In Table 13, demonstrating results for miscellaneous datasets, none of the results is highlighted because they were all evaluated on different datasets with different diversities and complexities, so we cannot compare them directly.

Table 13 Video description performance evaluation on misc datasets

From all the above results, we conclude that for simple, single-sentence caption generation, the standard ED & attention mechanisms provide excellent performance, whereas for dense video captioning, the transformer mechanism outperformed the others. For the models to better correlate with sentence-level losses, DRL-based metric optimization is critically needed for high-quality caption generation.

5 Conclusions

Vision and language are the two fundamental systems of human representations, and combining these two into one intelligent and smart system has long been a dream of artificial intelligence.

This survey investigated in detail the four main approaches to video description systems. These deep learning techniques, primarily employing the ED architecture, further accommodate the attention mechanism, the transformer mechanism, and DRL for efficient and accurate output. Owing to the diverse and complex intrinsic structure of video, capturing all the fine-grained detail and complicated spatio-temporal information present in the video context has not yet been achieved. To accomplish the image captioning task, a lot of research is in progress across the globe on the task of creating video descriptions, and even then, there is a requirement for further achievement and improvement in diverse visual information extraction and accurate description generation.

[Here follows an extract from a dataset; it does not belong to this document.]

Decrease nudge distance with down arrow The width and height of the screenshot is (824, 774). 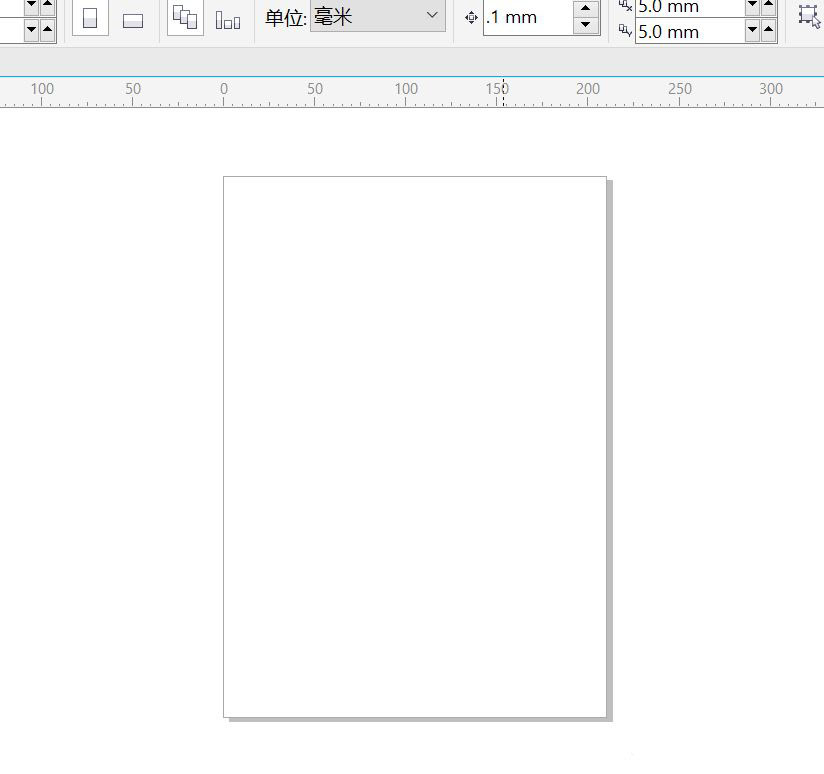pos(586,25)
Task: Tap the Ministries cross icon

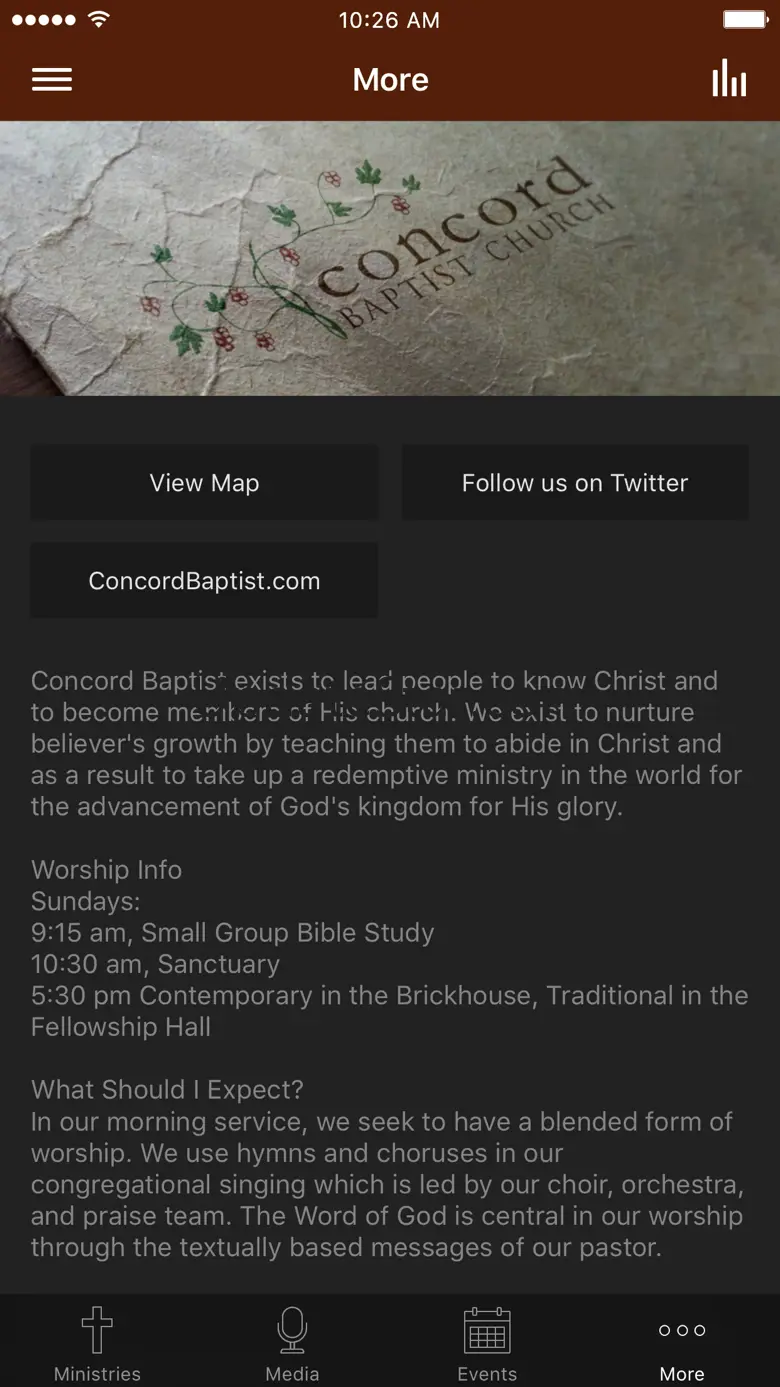Action: [97, 1330]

Deep learning video description mostly revolves around recurrence for sequential data processing, but the main bottleneck from long-term dependencies remains. As an option to recurrence, the transformer mechanism is capable of parallel processing, accelerated training, and handling long-term dependencies; it is space-efficient and much faster than solely self-attention-based methods, and is the model of choice for current advanced hardware. Researchers worldwide have put their efforts into the task of improving generated video descriptions using different state-of-the-art methodologies, but still, even the best performing method cannot match human-generated descriptions. Despite tremendous improvements, generated descriptions are not yet analogous to human interpretations. So, we can say that the upper bound is still far away, and there is a lot more room for research in this area.

  1. I.

    There is a need for incorporation of rational expertise in the models to improve the generated captions.

  2. II.

    The intrinsic multi-modal nature of video contributes to generating captions. Learning multiple features, like visuals, audio, and subtitles (if available in the video), increases the model’s ability to better understand and interpret (Ramanishka et al. 2016; Iashin and Rahtu 2020; Wang et al. 2018c; Xu et al. 2017; Hori et al. 2017), thus, improving the overall captioning quality. There is a need to explore this research direction further.

  3. III.

    The design and development of diversity measuring evaluation metrics to facilitate diverse, efficient, and accurate caption generation is indispensable.

  4. IV.

    For optimization of video captioning systems, extensive exploration of DRL is required.

  5. V.

    The unprecedented breakthrough of data-hungry deep learning in various challenging tasks is due to a large number of publicly annotated datasets. The currently available video description datasets lack the visual diversity and language intricacies required to generate human-analogous captions. In particular, for dense video captioning, task-specific dataset creation for improved performance is indispensable. Since the acquisition of high-quality annotations is costly, as an alternative to passive learning (training on a massive labeled dataset), active learning (attempts to maximize a model’s performance while annotating the fewest samples possible) can be explored.

We hope this paper will not only facilitate better understanding of video description techniques, but will also accommodate scientists in future research and developments in this specific area.